- DATA TO EXAMINE
____

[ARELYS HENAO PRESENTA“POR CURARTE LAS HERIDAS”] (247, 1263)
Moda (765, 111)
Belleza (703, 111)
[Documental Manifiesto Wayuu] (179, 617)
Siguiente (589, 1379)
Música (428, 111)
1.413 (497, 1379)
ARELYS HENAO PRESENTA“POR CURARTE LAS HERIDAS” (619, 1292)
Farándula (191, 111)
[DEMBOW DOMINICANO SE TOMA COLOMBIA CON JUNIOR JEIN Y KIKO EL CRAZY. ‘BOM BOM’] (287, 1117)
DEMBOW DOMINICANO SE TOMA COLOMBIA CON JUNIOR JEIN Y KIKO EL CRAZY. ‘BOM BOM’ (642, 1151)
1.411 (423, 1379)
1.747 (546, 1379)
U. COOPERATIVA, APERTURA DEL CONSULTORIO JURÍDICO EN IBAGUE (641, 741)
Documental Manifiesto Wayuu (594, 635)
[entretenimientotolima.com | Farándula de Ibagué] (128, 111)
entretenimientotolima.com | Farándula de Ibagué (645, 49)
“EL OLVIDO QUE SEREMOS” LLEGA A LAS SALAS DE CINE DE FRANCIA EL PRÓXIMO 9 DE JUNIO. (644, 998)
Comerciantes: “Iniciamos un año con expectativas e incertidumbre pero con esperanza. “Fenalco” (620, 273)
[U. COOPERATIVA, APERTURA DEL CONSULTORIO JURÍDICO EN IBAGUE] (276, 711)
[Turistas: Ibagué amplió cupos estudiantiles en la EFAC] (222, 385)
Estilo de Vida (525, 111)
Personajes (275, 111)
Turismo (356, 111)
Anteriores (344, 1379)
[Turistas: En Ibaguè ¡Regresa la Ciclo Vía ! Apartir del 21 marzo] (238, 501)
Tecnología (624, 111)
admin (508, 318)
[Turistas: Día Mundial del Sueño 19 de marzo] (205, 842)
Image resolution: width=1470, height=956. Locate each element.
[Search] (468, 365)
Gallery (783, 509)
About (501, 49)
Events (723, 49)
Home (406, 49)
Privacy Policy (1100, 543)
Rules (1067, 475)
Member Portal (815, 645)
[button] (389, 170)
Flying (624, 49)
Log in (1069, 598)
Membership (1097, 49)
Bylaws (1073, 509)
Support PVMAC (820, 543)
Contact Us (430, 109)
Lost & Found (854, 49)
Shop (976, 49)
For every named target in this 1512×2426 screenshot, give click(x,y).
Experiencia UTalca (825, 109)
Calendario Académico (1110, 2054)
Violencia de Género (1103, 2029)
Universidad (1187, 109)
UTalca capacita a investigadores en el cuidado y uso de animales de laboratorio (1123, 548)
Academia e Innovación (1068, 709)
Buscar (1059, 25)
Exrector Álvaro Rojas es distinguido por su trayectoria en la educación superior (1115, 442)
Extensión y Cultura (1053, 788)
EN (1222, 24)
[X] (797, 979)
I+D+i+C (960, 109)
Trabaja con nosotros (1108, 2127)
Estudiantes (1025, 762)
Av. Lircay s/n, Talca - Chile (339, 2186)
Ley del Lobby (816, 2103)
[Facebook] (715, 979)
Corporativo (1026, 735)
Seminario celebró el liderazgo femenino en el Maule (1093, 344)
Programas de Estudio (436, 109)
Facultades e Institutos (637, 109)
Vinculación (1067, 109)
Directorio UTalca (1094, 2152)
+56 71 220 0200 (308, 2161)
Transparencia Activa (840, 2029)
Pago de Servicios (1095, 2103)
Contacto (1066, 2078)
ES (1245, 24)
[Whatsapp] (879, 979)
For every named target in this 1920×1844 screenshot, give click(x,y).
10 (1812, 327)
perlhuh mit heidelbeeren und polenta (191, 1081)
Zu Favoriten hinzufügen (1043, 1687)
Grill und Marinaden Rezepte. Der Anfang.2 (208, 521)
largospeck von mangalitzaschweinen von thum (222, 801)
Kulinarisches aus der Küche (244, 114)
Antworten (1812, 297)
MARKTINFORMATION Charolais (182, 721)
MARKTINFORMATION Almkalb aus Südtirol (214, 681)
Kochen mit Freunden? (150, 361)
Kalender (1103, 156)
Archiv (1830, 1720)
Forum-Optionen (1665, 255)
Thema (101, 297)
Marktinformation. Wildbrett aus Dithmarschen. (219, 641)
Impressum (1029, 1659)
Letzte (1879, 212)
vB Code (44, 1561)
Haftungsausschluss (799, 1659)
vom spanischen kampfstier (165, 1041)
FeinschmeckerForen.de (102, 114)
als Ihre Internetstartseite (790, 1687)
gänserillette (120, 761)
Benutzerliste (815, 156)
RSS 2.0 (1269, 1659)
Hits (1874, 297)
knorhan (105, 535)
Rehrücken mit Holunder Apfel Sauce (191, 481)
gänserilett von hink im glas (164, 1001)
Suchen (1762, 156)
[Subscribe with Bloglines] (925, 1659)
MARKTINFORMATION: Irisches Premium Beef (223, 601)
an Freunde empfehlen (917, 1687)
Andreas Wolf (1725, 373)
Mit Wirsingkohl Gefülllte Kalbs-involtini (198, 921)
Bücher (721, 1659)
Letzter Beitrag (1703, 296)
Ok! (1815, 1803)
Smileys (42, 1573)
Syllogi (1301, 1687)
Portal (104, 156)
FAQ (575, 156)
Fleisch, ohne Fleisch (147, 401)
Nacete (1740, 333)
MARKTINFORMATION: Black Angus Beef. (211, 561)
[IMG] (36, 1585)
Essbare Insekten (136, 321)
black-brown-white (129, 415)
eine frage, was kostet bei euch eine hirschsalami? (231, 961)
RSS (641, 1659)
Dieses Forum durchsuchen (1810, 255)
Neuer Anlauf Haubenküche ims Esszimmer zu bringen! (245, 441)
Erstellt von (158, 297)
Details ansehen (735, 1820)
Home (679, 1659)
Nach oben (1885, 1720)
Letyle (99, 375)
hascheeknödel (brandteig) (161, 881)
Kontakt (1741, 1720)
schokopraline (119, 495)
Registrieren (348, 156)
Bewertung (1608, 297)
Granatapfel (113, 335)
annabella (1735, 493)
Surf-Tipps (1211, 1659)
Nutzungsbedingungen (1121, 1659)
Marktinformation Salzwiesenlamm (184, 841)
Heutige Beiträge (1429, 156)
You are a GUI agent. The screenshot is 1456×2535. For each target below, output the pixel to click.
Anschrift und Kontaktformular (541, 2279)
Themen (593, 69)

____

- BRIEF
Copy the line containing "gänserillette (120, 761)" exactly. Then copy every line after it through the end of the listing, and nothing more.

- ANSWER TO THE PROBLEM
gänserillette (120, 761)
Benutzerliste (815, 156)
RSS 2.0 (1269, 1659)
Hits (1874, 297)
knorhan (105, 535)
Rehrücken mit Holunder Apfel Sauce (191, 481)
gänserilett von hink im glas (164, 1001)
Suchen (1762, 156)
[Subscribe with Bloglines] (925, 1659)
MARKTINFORMATION: Irisches Premium Beef (223, 601)
an Freunde empfehlen (917, 1687)
Andreas Wolf (1725, 373)
Mit Wirsingkohl Gefülllte Kalbs-involtini (198, 921)
Bücher (721, 1659)
Letzter Beitrag (1703, 296)
Ok! (1815, 1803)
Smileys (42, 1573)
Syllogi (1301, 1687)
Portal (104, 156)
FAQ (575, 156)
Fleisch, ohne Fleisch (147, 401)
Nacete (1740, 333)
MARKTINFORMATION: Black Angus Beef. (211, 561)
[IMG] (36, 1585)
Essbare Insekten (136, 321)
black-brown-white (129, 415)
eine frage, was kostet bei euch eine hirschsalami? (231, 961)
RSS (641, 1659)
Dieses Forum durchsuchen (1810, 255)
Neuer Anlauf Haubenküche ims Esszimmer zu bringen! (245, 441)
Erstellt von (158, 297)
Details ansehen (735, 1820)
Home (679, 1659)
Nach oben (1885, 1720)
Letyle (99, 375)
hascheeknödel (brandteig) (161, 881)
Kontakt (1741, 1720)
schokopraline (119, 495)
Registrieren (348, 156)
Bewertung (1608, 297)
Granatapfel (113, 335)
annabella (1735, 493)
Surf-Tipps (1211, 1659)
Nutzungsbedingungen (1121, 1659)
Marktinformation Salzwiesenlamm (184, 841)
Heutige Beiträge (1429, 156)
You are a GUI agent. The screenshot is 1456×2535. For each target below, output the pixel to click.
Anschrift und Kontaktformular (541, 2279)
Themen (593, 69)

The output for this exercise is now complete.